Objective: Biological evidence suggests that inflammation might induce type 2 diabetes (T2D), and epidemiological studies have shown an association between higher white blood cell count (WBC) and T2D. However, the association has not been systematically investigated.Research Design and Methods: Studies were identified through computer-based and manual searches. Previously unreported studies were sought through correspondence. 20 studies were identified (8,647 T2D cases and 85,040 non-cases). Estimates of the association of WBC with T2D were combined using random effects meta-analysis; sources of heterogeneity as well as presence of publication bias were explored.Results: The combined relative risk (RR) comparing the top to bottom tertile of the WBC count was 1.61 (95% CI: 1.45; 1.79, p = 1.5*10(-18)). Substantial heterogeneity was present (I-2 = 83%). For granulocytes the RR was 1.38 (95% CI: 1.17; 1.64, p = 1.5*10(-4)), for lymphocytes 1.26 (95% CI: 1.02; 1.56, p = 0.029), and for monocytes 0.93 (95% CI: 0.68; 1.28, p = 0.67) comparing top to bottom tertile.
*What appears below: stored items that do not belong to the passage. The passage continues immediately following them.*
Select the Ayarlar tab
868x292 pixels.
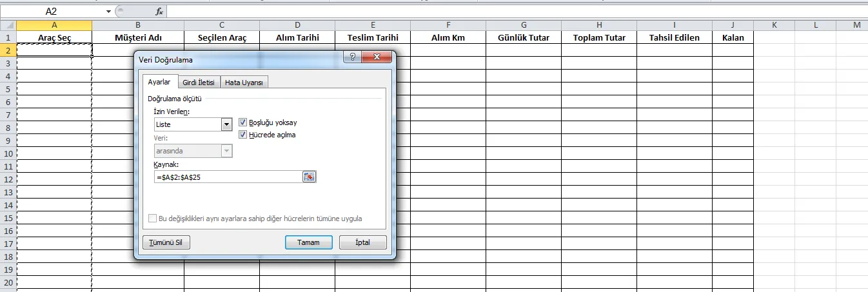[x=159, y=82]
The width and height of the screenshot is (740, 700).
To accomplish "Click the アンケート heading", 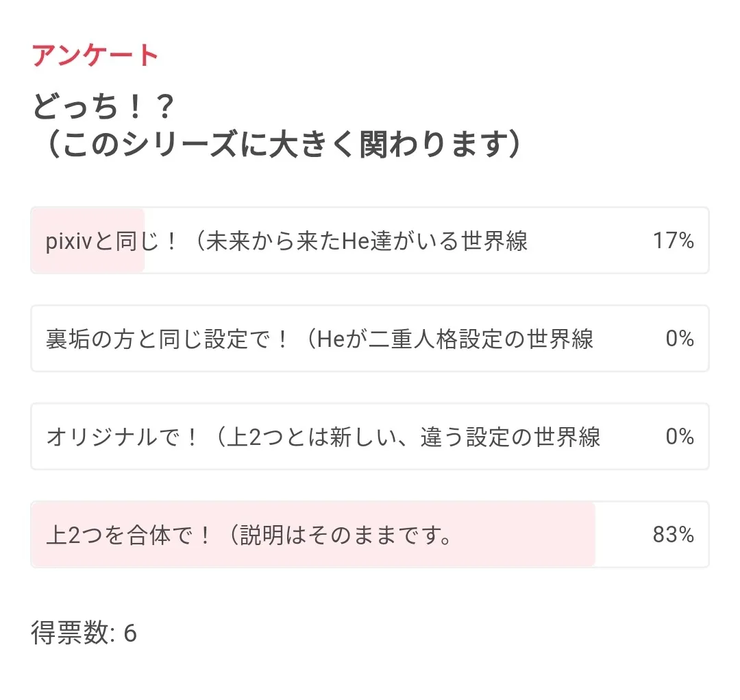I will pos(95,56).
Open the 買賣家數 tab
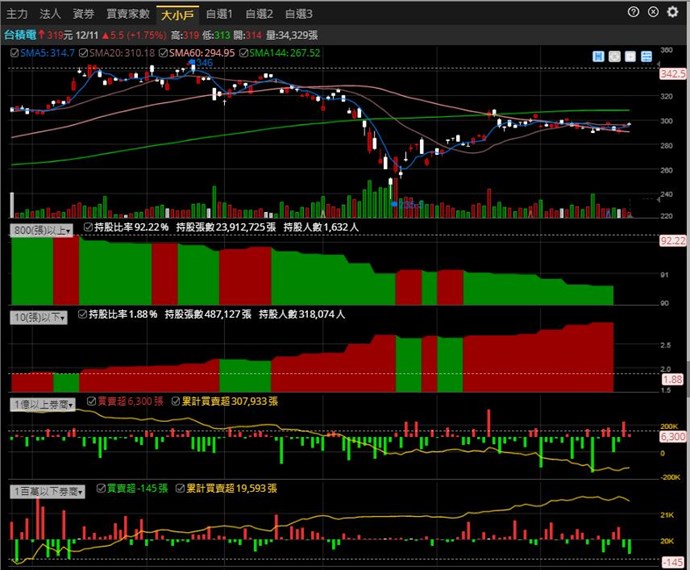690x570 pixels. [128, 14]
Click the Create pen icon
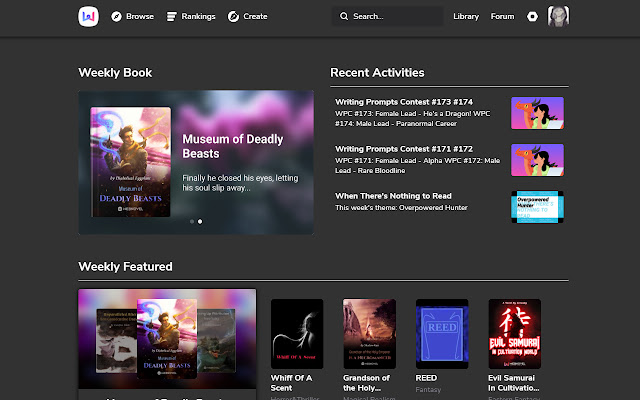 coord(233,17)
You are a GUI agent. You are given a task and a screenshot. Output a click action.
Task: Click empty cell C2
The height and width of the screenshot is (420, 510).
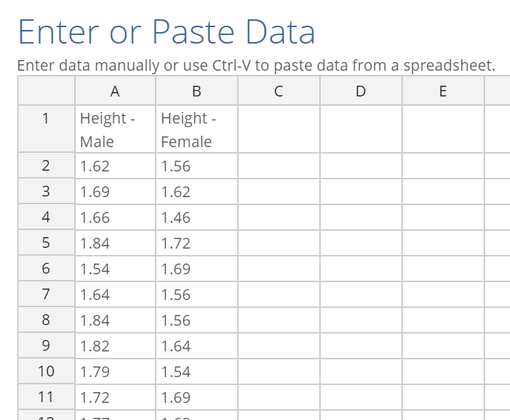pos(279,166)
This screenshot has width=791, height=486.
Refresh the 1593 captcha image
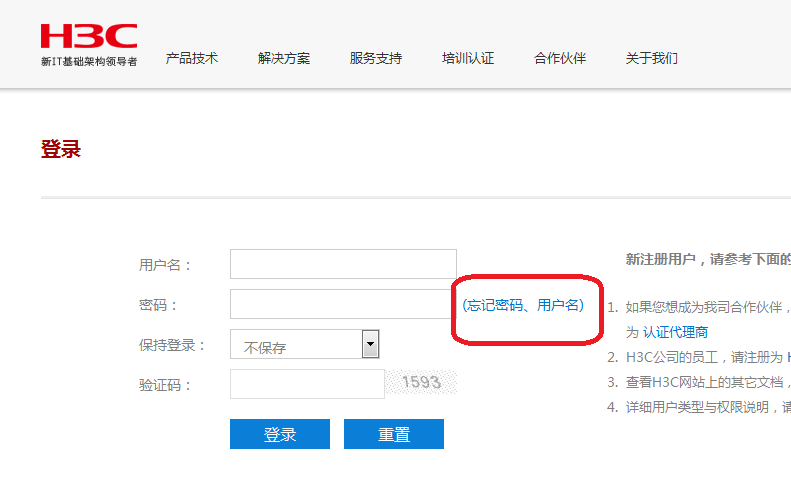pyautogui.click(x=421, y=383)
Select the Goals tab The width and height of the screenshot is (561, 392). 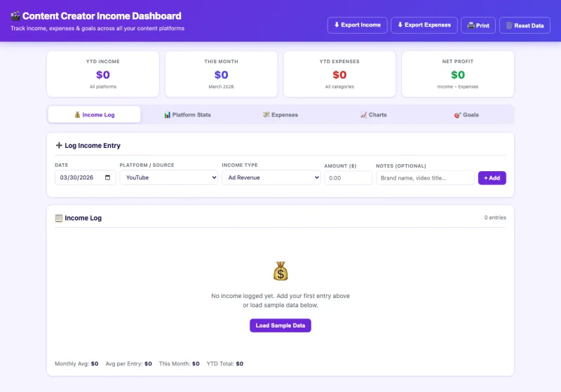point(466,115)
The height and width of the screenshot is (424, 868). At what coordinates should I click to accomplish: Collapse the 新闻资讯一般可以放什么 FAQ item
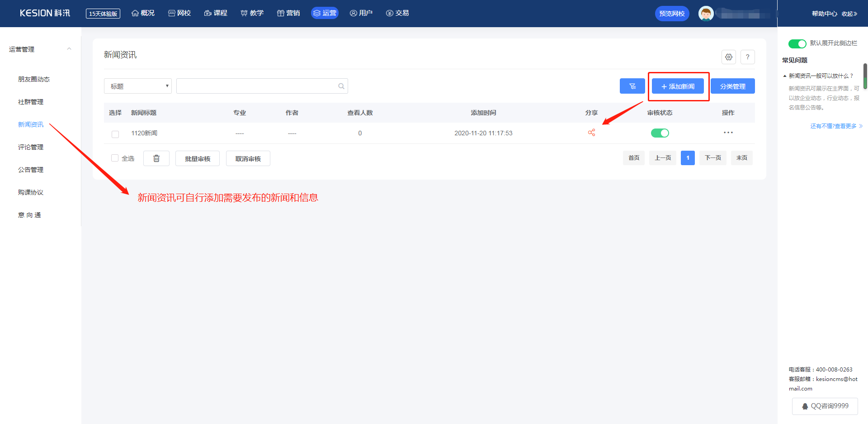(785, 76)
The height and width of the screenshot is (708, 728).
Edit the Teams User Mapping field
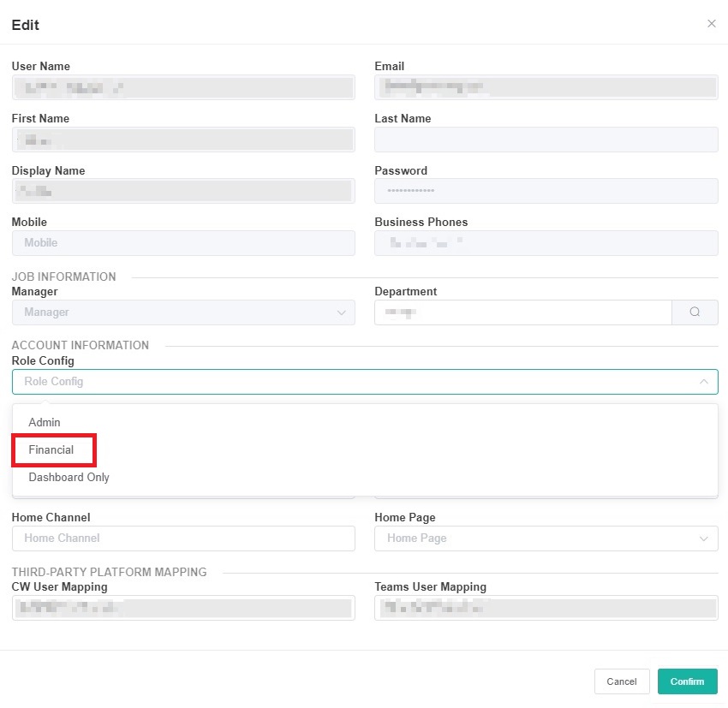(x=546, y=609)
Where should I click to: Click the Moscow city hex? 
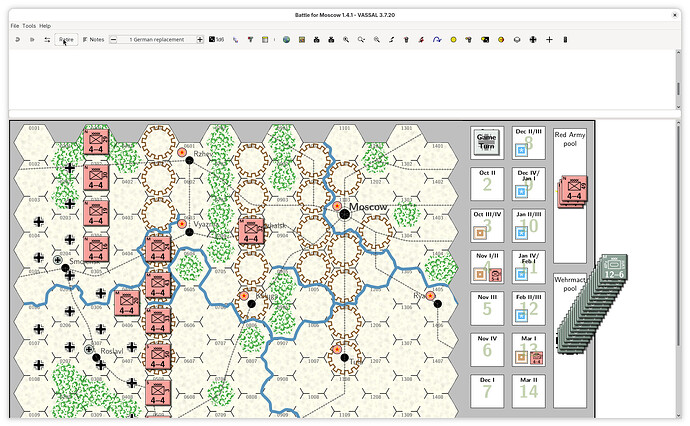pos(344,213)
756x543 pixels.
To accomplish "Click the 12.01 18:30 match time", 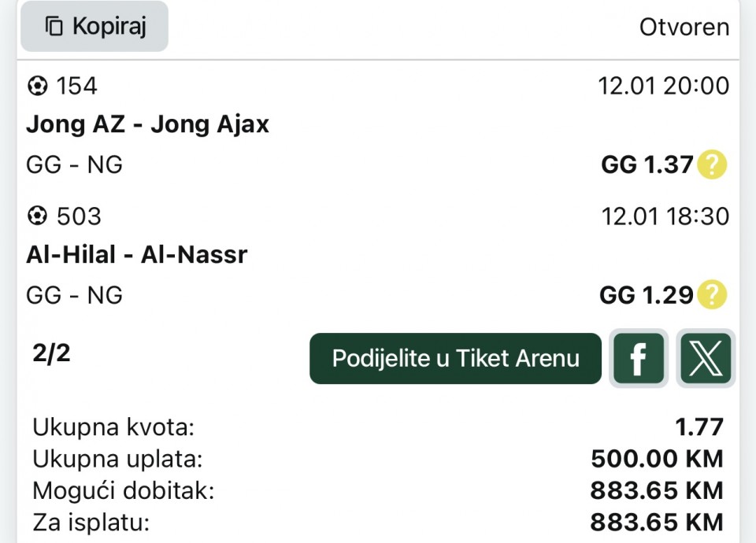I will tap(665, 216).
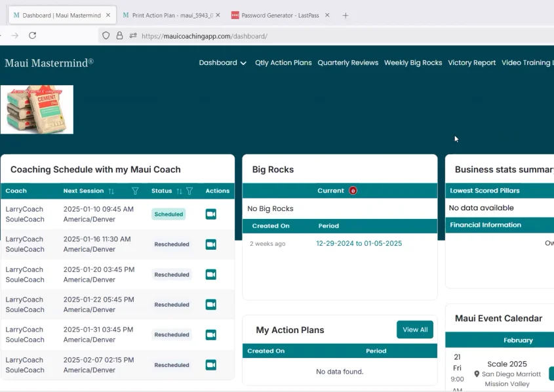Open filter icon on Next Session column
Screen dimensions: 554x392
(135, 191)
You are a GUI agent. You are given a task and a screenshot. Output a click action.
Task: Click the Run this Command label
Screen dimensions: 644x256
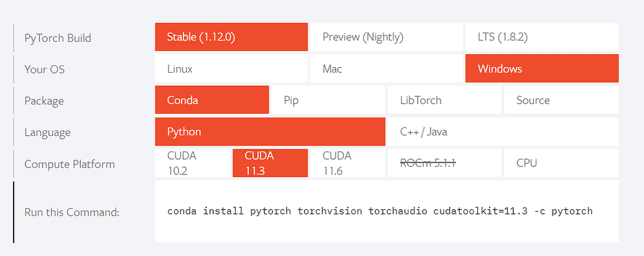point(72,213)
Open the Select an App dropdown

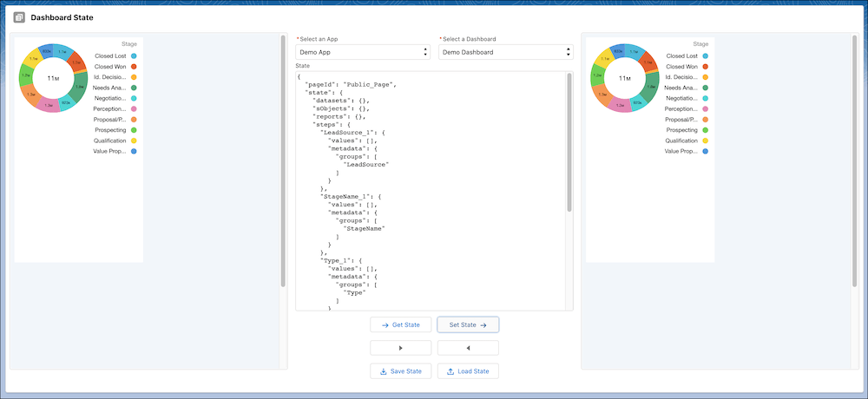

In cross-sectional studies, RR was 1.74 (95% CI: 1.49; 2.02, p = 7.7*10(-13)), while in cohort studies it was 1.48 (95% CI: 1.22; 1.79, p = 7.7*10(-5)). We assessed the impact of confounding in EPIC-Norfolk study and found that the age and sex adjusted HR of 2.19 (95% CI: 1.74; 2.75) was attenuated to 1.82 (95% CI: 1.45; 2.29) after further accounting for smoking, T2D family history, physical activity, education, BMI and waist circumference.Conclusions: A raised WBC is associated with higher risk of T2D. The presence of publication bias and failure to control for all potential confounders in all studies means the observed association is likely an overestimate.

Type: Article
Title: Differential White Blood Cell Count and Type 2 Diabetes: Systematic Review and Meta-Analysis of Cross-Sectional and Prospective Studies
Open access status: An open access version is available from UCL Discovery
DOI: 10.1371/journal.pone.0013405
Publisher version: http://dx.doi.org/10.1371/journal.pone.0013405
Language: English
Additional information: © 2010 Gkrania-Klotsas et al. This is an open-access article distributed under the terms of the Creative Commons Attribution License, which permits unrestricted use, distribution, and reproduction in any medium, provided the original author and source are credited. EGK is supported by the Medical Research Council through a Clinical Research Training Fellowship and the Cambridge BRC-NIHR. EPIC-Norfolk is supported by grant funding from the Medical Research Council and Cancer Research United Kingdom with additional support from the Stroke Association, British Heart Foundation, Research Into Ageing, and the Academy of Medical Science. The sponsors had no role in the design and conduct of the study, collection, management, analysis and interpretation of the data, and preparation, review, or approval of the manuscript. VL is supported by the Rachadapiseksompoj Faculty of Medicine Research Fund Chulalongkorn University, Thailand, and by the National Institutes of Health (grants T37-TW00049 and T37-MD-100449). PIVUS work was supported by the Swedish Research Council, the Swedish Foundation for Strategic Research, the Royal Swedish Academy of Science, Uppsala University Hospital and AstraZeneca R&D, Moelndal. The sponsors had no role in the PIVUS study design, analyses, writing or decision to publish the manuscript. The Cardiovascular Health Study research was supported by contract numbers N01-HC-85079 through N01-HC-85086, N01-HC-35129, N01 HC-15103, N01 HC-55222, N01-HC-75150, N01-HC-45133, and grant numbers U01 HL080295, R01 HL-075366 and R01 HL-094555 from the National Heart, Lung, and Blood Institute; R01 AG-023629, R01 AG-15928, R01 AG-20098, and AG-027058 from the National Institute on Aging; the University of Pittsburgh Claude. D. Pepper Older Americans Independence Center P30-AG-024827, with additional contribution from the National Institute of Neurological Disorders and Stroke. A full list of principal CHS investigators and institutions can be found at http://www.chs-nhlbi.org/pi.htm. JO and GN's work was supported by grants from Vastmanland's research foundation against cardiovascular disease and SparbanksstiftelsenNya. GN had full access to all of the data in the study and takes responsibility for the integrity of the data and the accuracy of the data analysis.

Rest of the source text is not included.